SAVING THE HINE'S EMERALD DRAGONFLY

The first known dragonfly fossil had a wingspan of 29 inches. The Hine's emerald dragonfly, found in scattered locations throughout the Great Lakes region and Missouri, isn't anywhere near that size, but it's every bit as remarkable. Renowned for its aerobatic virtuosity and electrifying, enormous green eyes, the Hine's emerald dragonfly hovers on the brink of extinction and is one of the most endangered dragonflies in North America today.

Following years of unnecessary delays, the U.S. Fish and Wildlife Service listed the Hine's emerald dragonfly as an endangered species in 1995 — making it the only dragonfly on the entire endangered species list. The Service chose not to protect the dragonfly's habitat, claiming it lacked necessary scientific knowledge about the species.
Failure to provide critical habitat for the Hine's emerald dragonfly served as a clear example of agency inaction, but was no surprise to the Center. The Service has a lamentable track record in the Great Lakes region, where it has not voluntarily protected habitat for any species in more than a quarter-century. Seventy species listed as threatened or endangered live near the Great Lakes, but less than a handful have designated critical habitat.

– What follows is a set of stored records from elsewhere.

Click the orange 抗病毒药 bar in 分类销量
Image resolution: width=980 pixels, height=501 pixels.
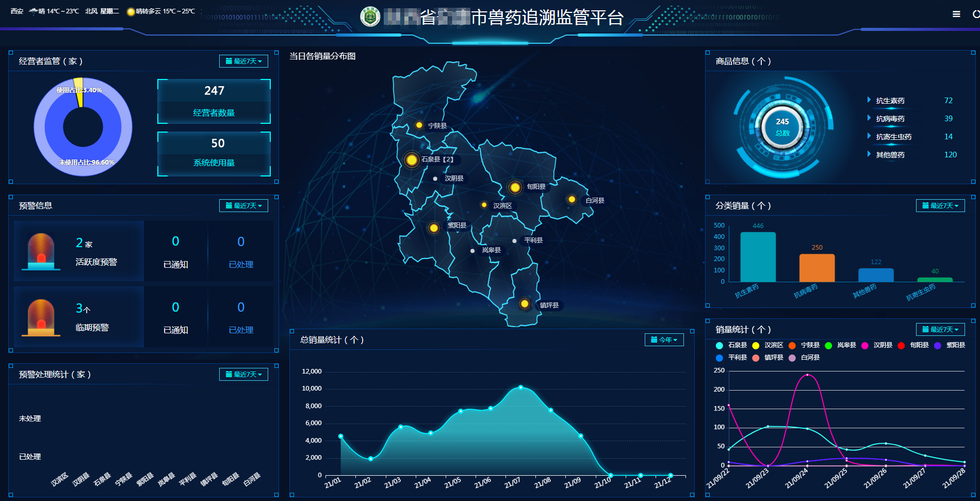(816, 268)
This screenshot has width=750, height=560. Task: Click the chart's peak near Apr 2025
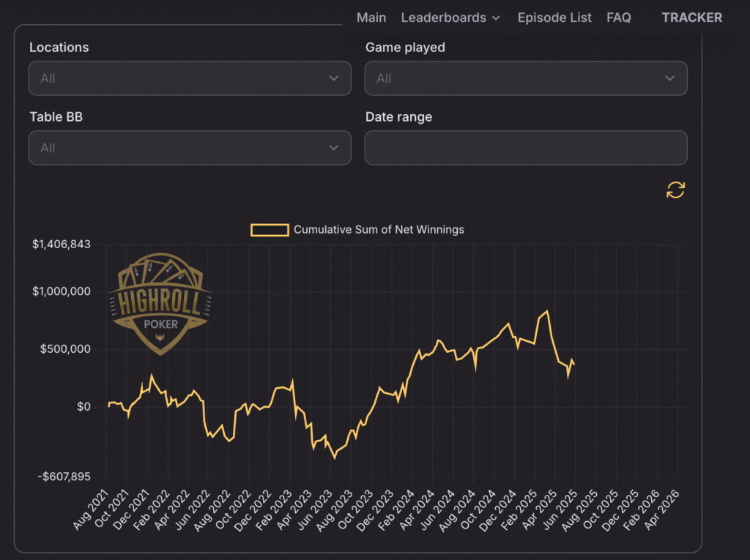[x=546, y=311]
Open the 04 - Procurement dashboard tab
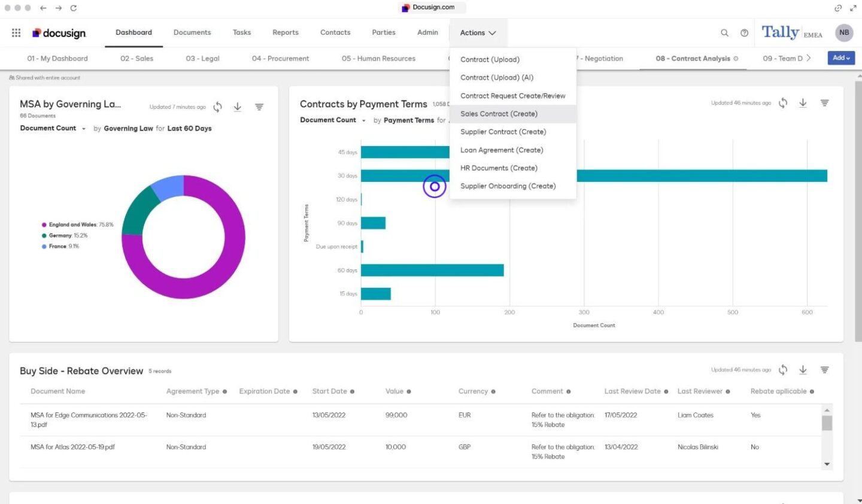Viewport: 862px width, 504px height. coord(279,58)
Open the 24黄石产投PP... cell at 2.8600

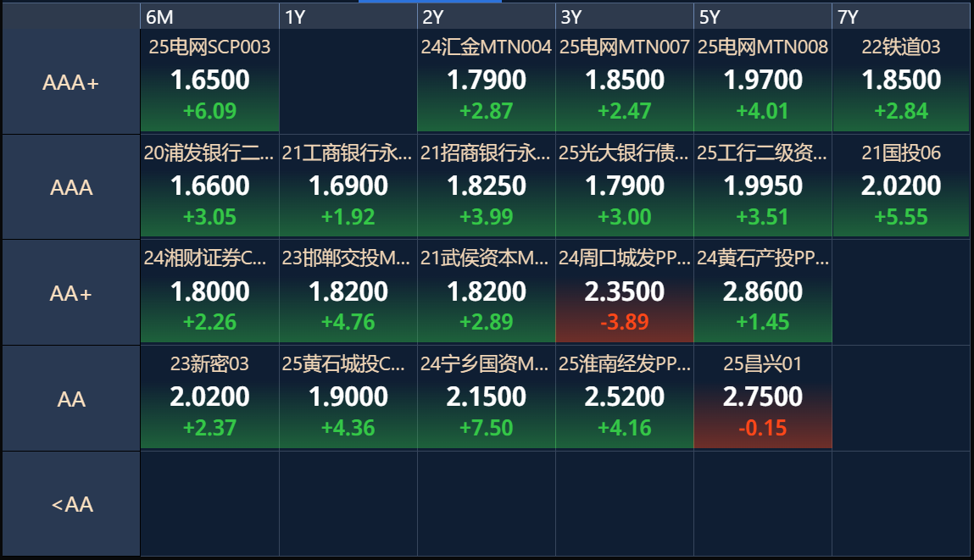pyautogui.click(x=763, y=291)
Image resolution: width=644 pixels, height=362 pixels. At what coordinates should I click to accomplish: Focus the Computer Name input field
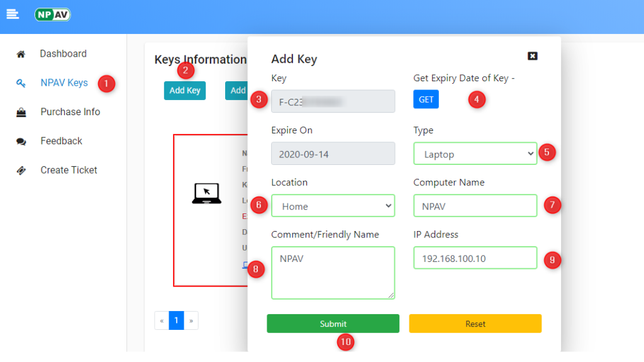pos(475,206)
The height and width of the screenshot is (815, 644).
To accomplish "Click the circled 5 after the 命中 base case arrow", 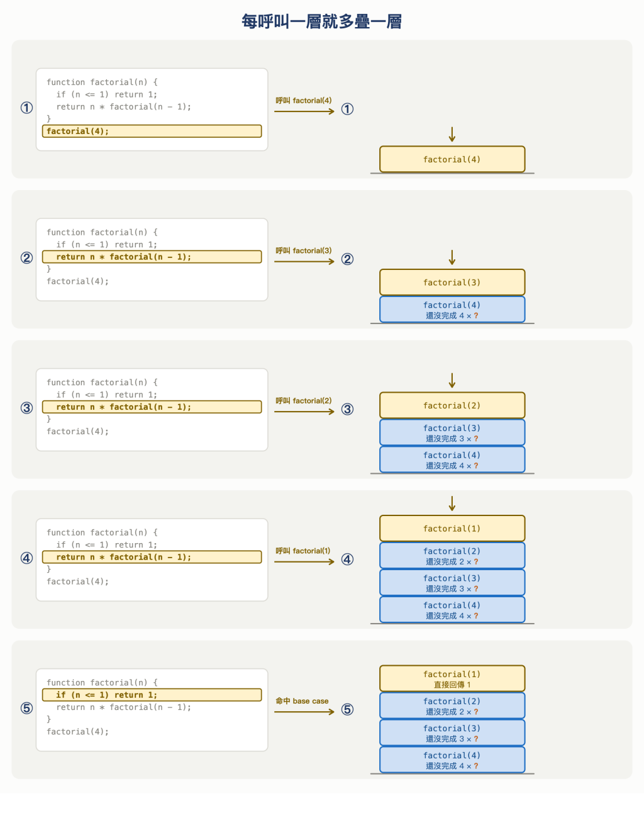I will [347, 710].
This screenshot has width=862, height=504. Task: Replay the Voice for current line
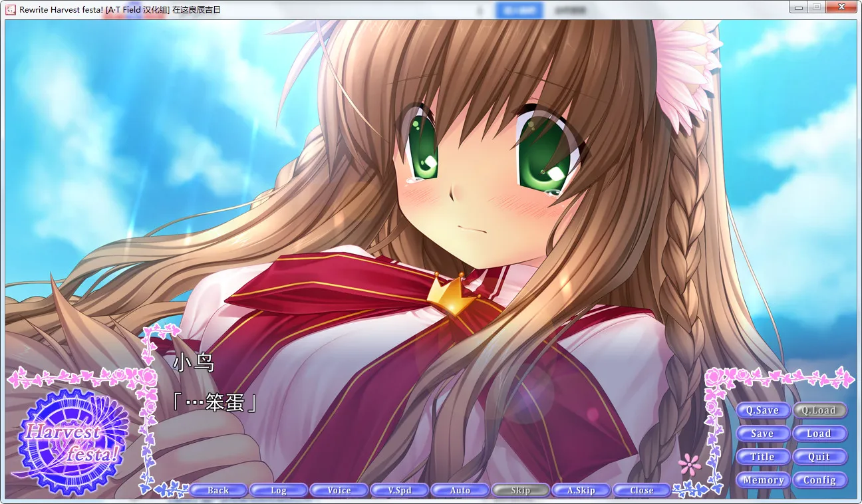tap(339, 490)
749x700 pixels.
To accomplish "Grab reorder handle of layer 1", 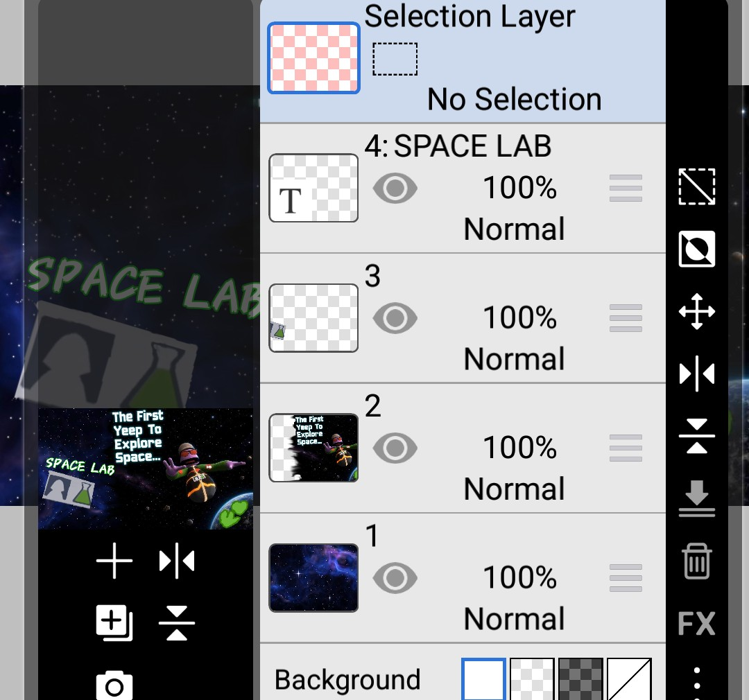I will coord(626,578).
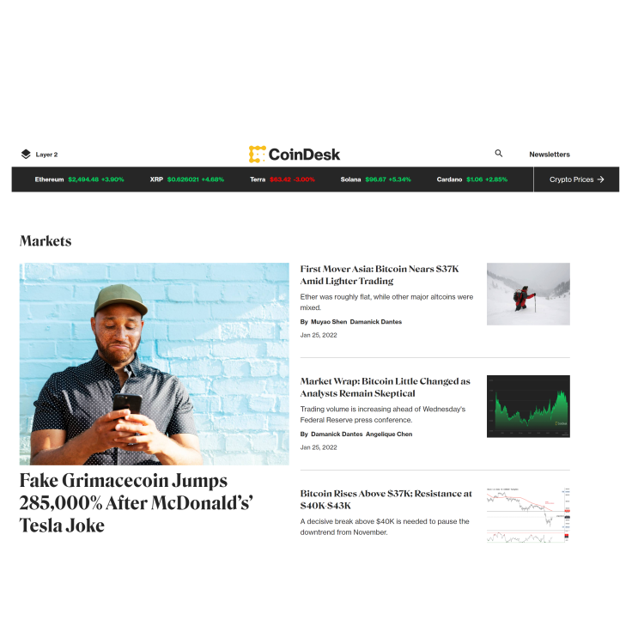Image resolution: width=644 pixels, height=644 pixels.
Task: Click the snowy hiker article thumbnail
Action: (x=528, y=294)
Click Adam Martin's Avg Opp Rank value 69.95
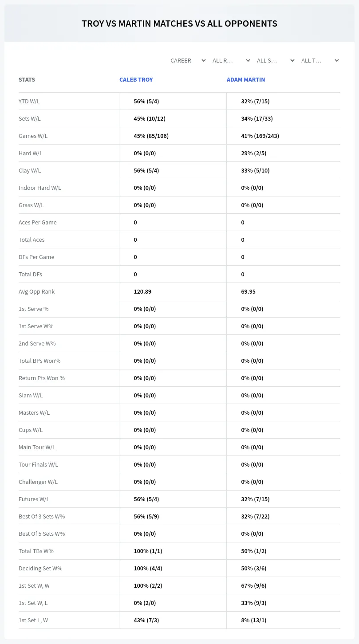This screenshot has width=359, height=644. [248, 291]
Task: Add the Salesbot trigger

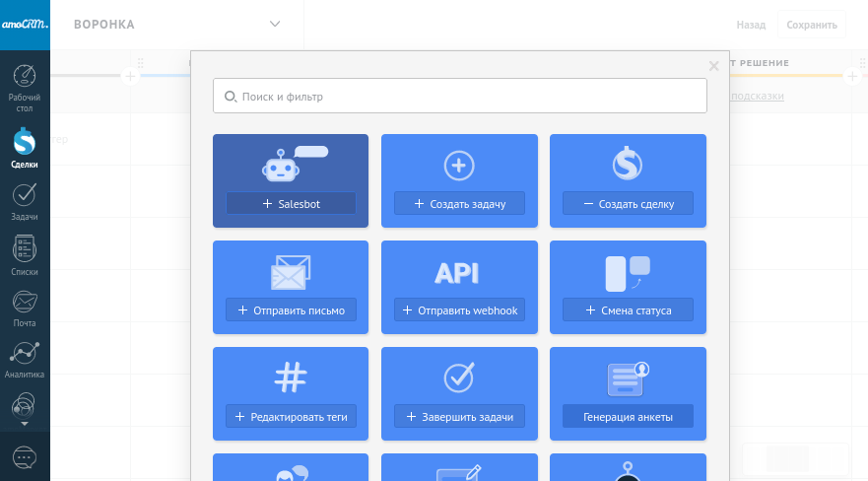Action: pos(291,204)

In 2004 the Center, leading a coalition of regional environmental groups, filed a lawsuit to stand up for the Hine's emerald dragonfly. We won a court order forcing the Service, at long last, to designate critical habitat. Still dragging its feet, the agency eventually proposed the habitat designation nearly two years later, but then slashed the total area by more than half when it finalized the designation in 2007. The next year, we and our allies sued the Service over its decision to exclude national forest lands in Michigan and Missouri from the dragonfly's critical habitat — and in 2010, our efforts paid off when the agency added those lands, doubling the protected area.